Pandas: Drop duplicate columns from DataFrame based on column values

Created on 6 Oct 2015 · 14Comments · Source: pandas-dev/pandas

Here is sample code that finds duplicate columns in a DataFrame based on their values (useful for cleaning data):

def duplicate_columns(frame):
    groups = frame.columns.to_series().groupby(frame.dtypes).groups
    dups = []
    for t, v in groups.items():
        dcols = frame[v].to_dict(orient="list")

        vs = dcols.values()
        ks = dcols.keys()
        lvs = len(vs)

        for i in range(lvs):
            for j in range(i+1,lvs):
                if vs[i] == vs[j]: 
                    dups.append(ks[i])
                    break

    return dups

I've seen others suggest something like df.T.drop_duplicates().T. However, transposing is a bad idea when working with large DataFrames.

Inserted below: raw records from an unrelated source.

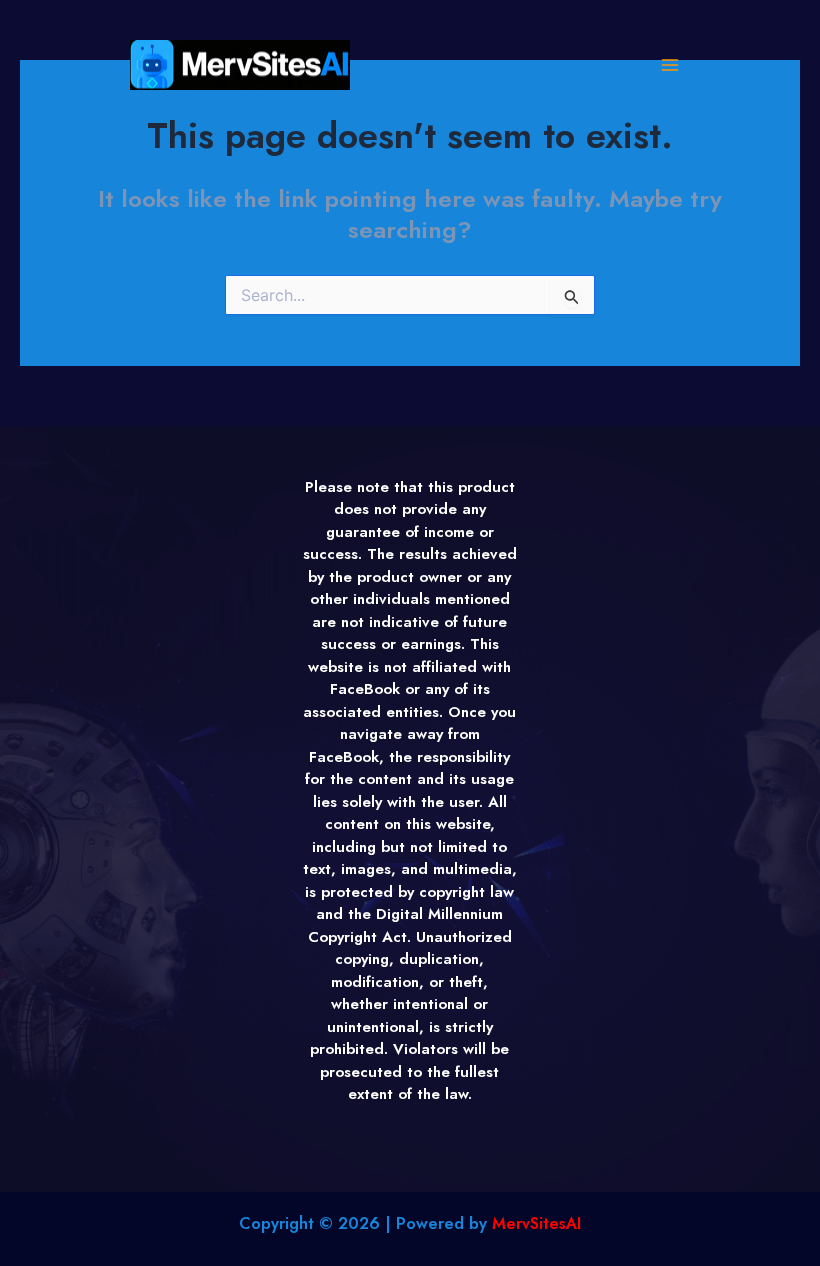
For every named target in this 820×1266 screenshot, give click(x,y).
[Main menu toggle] (669, 65)
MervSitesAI (536, 1223)
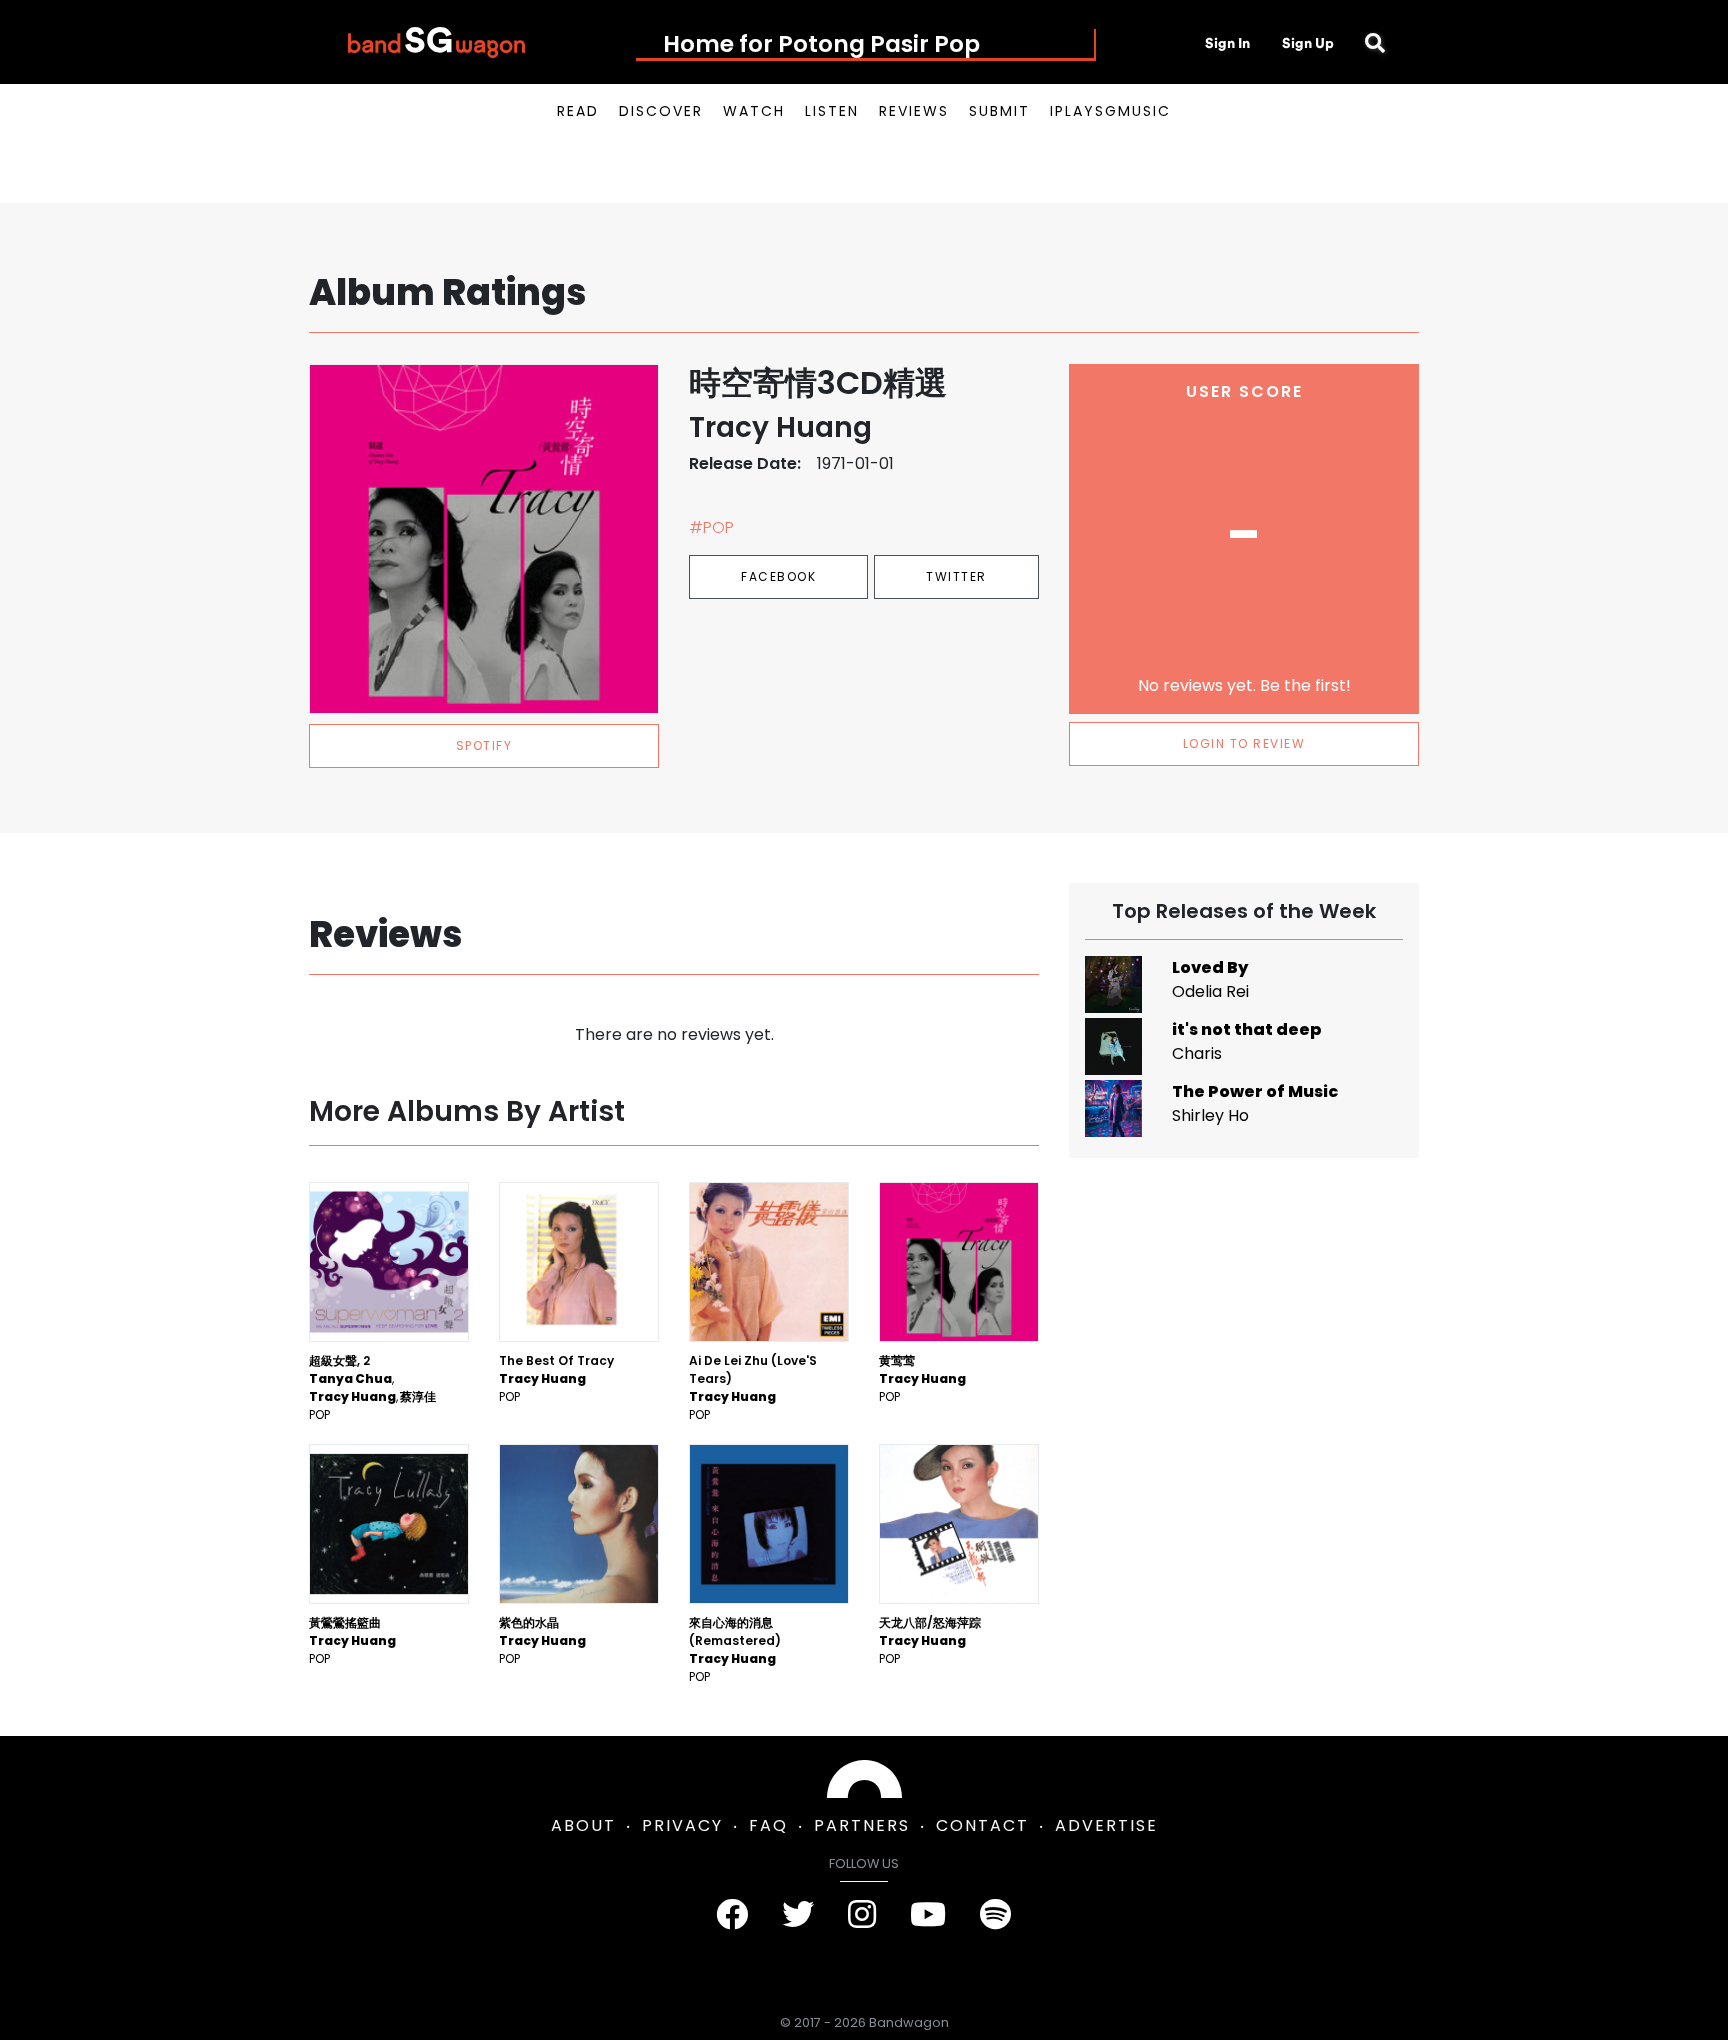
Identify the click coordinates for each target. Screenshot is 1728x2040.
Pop (319, 1414)
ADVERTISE (1106, 1825)
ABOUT (583, 1825)
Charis (1197, 1053)
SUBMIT (999, 111)
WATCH (754, 111)
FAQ (768, 1825)
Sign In (1227, 43)
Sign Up (1308, 43)
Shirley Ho (1210, 1115)
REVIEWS (914, 111)
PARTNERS (862, 1825)
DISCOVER (661, 111)
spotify (484, 745)
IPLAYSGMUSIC (1110, 111)
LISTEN (832, 111)
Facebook (778, 576)
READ (578, 111)
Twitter (956, 576)
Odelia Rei (1210, 991)
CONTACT (982, 1825)
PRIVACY (682, 1825)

I would add a pull request, but I'm not sure I even know what that means.

Enhancement Missing-data Performance Reshaping

Source

121onto

👍3

Most helpful comment

May I ask if there's any chance of this being implemented? (This thread is actually on of the top results for googling this issue/ removing columns by duplicated values). Thanks!

ddofer on 17 Jan 2018

👍10

All 14 comments

This one is more memory efficient:

def duplicate_columns(frame):
    groups = frame.columns.to_series().groupby(frame.dtypes).groups
    dups = []

    for t, v in groups.items():

        cs = frame[v].columns
        vs = frame[v]
        lcs = len(cs)

        for i in range(lcs):
            iv = vs.iloc[:,i].tolist()
            for j in range(i+1, lcs):
                jv = vs.iloc[:,j].tolist()
                if iv == jv:
                    dups.append(cs[i])
                    break

    return dups

121onto on 6 Oct 2015

👍3

@121onto what is the purpose of this issue?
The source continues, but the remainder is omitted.